**Action item:**
Only one stretch of the data below is needed. Output the lines from the one with "Select the Offers" up to and including the one with "Click the BDM logo in header", exactly as they stand.

== Dataset ==

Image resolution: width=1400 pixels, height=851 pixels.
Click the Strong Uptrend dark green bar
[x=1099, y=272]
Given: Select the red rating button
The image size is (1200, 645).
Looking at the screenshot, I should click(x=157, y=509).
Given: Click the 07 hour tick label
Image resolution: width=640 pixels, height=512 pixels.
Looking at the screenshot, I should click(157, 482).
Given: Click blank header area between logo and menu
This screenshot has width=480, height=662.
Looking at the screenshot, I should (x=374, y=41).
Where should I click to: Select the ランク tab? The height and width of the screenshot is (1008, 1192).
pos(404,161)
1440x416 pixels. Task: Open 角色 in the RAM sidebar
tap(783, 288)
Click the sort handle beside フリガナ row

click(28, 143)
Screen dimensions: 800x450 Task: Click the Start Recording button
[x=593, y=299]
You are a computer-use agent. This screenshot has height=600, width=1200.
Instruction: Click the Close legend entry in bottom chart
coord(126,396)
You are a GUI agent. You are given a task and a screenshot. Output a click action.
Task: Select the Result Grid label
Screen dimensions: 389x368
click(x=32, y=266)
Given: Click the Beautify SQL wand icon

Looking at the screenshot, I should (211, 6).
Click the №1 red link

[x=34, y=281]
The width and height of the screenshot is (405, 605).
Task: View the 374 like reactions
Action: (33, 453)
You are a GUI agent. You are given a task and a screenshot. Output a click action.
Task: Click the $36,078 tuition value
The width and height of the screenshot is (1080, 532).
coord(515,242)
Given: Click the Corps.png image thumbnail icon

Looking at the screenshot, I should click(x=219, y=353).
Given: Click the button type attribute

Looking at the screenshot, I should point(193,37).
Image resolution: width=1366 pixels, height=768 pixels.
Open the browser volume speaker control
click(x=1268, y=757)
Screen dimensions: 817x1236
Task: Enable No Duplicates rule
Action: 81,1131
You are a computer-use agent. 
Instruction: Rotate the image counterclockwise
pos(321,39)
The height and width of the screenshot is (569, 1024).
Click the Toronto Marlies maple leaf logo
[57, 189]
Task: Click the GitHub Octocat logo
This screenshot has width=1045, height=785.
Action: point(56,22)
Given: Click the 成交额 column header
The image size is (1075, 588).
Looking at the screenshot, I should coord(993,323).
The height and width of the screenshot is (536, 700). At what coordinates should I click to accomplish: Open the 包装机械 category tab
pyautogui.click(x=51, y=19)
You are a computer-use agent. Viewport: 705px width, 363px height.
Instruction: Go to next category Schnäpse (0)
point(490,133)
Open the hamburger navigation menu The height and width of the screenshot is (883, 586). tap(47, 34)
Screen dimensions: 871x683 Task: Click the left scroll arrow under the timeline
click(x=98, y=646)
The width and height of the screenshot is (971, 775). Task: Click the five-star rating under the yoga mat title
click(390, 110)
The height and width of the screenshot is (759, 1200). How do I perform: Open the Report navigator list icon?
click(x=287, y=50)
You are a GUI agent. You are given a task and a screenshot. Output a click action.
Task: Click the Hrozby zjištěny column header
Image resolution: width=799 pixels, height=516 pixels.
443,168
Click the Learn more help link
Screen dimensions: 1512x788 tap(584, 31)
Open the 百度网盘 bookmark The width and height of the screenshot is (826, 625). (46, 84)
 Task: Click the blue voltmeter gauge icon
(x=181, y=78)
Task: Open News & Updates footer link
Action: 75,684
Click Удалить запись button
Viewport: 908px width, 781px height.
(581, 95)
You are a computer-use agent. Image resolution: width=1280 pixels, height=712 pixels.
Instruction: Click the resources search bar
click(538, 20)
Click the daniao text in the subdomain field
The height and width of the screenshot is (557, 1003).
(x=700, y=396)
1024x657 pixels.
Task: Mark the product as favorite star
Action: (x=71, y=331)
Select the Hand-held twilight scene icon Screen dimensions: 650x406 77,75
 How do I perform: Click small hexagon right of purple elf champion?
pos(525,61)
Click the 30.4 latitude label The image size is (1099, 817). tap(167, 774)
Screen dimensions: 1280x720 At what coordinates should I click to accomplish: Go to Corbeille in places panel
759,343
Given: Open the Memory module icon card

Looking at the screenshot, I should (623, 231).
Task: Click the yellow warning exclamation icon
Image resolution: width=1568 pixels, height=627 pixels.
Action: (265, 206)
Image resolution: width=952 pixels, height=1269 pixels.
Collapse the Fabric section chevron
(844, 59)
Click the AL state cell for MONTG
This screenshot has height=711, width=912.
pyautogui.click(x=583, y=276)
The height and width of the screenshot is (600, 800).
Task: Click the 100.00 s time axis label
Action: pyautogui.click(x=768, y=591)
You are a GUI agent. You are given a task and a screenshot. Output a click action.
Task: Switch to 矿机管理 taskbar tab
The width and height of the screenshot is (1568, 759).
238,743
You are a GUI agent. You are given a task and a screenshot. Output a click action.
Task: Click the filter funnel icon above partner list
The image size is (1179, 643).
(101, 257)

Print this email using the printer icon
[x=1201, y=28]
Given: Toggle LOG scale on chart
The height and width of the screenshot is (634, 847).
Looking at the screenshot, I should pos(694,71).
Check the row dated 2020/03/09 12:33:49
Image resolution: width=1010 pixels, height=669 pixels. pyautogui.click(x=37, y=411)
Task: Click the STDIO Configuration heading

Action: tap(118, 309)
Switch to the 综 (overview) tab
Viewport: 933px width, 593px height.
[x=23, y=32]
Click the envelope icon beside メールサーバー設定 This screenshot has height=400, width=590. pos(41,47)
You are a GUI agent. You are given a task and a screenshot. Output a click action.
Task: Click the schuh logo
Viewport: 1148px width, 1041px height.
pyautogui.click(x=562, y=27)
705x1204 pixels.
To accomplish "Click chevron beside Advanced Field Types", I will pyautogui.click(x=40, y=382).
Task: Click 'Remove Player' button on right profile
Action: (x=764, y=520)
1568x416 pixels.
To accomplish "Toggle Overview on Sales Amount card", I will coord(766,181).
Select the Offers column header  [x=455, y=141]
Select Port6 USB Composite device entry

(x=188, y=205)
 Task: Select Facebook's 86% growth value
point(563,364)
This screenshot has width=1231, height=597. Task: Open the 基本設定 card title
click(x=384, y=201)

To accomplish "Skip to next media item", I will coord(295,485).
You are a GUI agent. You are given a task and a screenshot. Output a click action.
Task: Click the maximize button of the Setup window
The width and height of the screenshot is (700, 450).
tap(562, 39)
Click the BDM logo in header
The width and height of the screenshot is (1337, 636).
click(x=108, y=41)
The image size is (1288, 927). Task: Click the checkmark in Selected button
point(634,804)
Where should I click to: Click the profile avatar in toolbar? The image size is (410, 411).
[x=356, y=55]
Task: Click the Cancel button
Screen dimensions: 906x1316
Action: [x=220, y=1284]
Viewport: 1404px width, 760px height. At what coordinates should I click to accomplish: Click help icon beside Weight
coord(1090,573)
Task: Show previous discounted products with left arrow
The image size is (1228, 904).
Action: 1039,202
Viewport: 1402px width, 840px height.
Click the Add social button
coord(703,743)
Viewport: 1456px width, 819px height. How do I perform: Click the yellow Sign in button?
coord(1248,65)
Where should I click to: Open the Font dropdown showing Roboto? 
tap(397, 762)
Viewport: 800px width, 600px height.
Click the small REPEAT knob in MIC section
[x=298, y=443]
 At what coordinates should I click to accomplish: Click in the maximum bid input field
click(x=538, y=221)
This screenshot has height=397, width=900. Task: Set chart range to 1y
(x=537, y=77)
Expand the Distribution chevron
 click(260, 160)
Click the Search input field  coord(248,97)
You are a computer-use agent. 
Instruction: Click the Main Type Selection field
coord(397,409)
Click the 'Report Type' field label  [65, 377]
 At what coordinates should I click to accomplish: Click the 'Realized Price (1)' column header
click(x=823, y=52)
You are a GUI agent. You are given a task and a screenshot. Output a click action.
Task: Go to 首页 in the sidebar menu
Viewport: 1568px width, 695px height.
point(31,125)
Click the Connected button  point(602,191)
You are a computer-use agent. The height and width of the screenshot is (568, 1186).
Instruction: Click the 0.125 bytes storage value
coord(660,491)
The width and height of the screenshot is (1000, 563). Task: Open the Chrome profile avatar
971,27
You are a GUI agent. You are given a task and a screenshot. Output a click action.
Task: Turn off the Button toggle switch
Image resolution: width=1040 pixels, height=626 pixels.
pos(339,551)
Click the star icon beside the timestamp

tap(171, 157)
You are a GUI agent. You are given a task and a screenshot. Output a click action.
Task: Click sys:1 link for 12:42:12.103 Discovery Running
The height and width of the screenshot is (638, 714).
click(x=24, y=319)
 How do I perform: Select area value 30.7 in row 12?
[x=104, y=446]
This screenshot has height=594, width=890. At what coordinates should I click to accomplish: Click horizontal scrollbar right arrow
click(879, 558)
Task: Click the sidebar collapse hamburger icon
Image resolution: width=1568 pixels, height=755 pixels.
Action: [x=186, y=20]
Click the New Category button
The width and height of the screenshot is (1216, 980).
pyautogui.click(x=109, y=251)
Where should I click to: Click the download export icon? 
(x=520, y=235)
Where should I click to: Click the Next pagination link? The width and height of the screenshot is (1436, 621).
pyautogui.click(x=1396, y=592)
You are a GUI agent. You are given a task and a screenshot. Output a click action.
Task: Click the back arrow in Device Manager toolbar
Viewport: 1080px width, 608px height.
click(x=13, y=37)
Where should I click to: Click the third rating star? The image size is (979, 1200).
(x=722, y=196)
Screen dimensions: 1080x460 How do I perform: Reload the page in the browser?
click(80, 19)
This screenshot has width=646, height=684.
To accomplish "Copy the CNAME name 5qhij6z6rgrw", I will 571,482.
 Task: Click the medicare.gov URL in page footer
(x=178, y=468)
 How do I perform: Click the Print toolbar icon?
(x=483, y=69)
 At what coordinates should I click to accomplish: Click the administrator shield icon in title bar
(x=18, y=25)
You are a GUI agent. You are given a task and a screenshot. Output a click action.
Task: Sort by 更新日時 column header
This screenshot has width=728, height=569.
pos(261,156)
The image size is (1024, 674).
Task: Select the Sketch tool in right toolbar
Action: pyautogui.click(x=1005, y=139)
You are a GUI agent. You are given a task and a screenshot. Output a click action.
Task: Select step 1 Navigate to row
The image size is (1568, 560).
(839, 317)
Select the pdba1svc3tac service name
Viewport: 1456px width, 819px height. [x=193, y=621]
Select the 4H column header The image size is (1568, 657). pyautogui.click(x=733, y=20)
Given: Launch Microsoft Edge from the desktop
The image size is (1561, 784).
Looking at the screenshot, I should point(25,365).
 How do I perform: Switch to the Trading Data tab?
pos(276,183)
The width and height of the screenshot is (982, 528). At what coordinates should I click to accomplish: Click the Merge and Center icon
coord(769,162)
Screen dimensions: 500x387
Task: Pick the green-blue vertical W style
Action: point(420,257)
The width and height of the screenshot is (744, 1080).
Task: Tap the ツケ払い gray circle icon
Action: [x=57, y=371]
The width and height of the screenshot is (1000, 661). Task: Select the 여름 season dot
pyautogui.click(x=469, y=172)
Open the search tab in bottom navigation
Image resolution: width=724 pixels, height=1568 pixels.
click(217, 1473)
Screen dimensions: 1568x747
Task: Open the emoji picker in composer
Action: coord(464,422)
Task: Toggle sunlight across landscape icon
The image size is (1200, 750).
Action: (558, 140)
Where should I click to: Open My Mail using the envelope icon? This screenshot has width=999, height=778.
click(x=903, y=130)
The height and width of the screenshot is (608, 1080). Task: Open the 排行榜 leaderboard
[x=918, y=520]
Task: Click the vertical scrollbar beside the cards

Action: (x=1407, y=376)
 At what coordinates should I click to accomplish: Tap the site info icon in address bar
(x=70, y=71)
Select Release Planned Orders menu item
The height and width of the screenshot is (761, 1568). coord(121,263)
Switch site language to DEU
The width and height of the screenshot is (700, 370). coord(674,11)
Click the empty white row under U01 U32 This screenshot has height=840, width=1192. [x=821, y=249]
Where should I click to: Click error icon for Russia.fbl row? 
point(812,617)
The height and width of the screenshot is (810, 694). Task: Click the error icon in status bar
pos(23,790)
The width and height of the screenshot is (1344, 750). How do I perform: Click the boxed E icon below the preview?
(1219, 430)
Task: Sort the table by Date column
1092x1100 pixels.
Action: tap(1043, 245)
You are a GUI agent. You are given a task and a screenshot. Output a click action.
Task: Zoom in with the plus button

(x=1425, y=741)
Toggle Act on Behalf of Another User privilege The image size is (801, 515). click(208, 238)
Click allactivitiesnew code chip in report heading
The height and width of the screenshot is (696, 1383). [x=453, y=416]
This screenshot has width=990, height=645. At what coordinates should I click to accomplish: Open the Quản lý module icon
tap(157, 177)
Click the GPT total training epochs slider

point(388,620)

===

**Result of the exercise:**
Select the Offers column header  [x=455, y=141]
Select Port6 USB Composite device entry

(x=188, y=205)
 Task: Select Facebook's 86% growth value
point(563,364)
This screenshot has width=1231, height=597. Task: Open the 基本設定 card title
click(x=384, y=201)

To accomplish "Skip to next media item", I will coord(295,485).
You are a GUI agent. You are given a task and a screenshot. Output a click action.
Task: Click the maximize button of the Setup window
The width and height of the screenshot is (700, 450).
tap(562, 39)
Click the BDM logo in header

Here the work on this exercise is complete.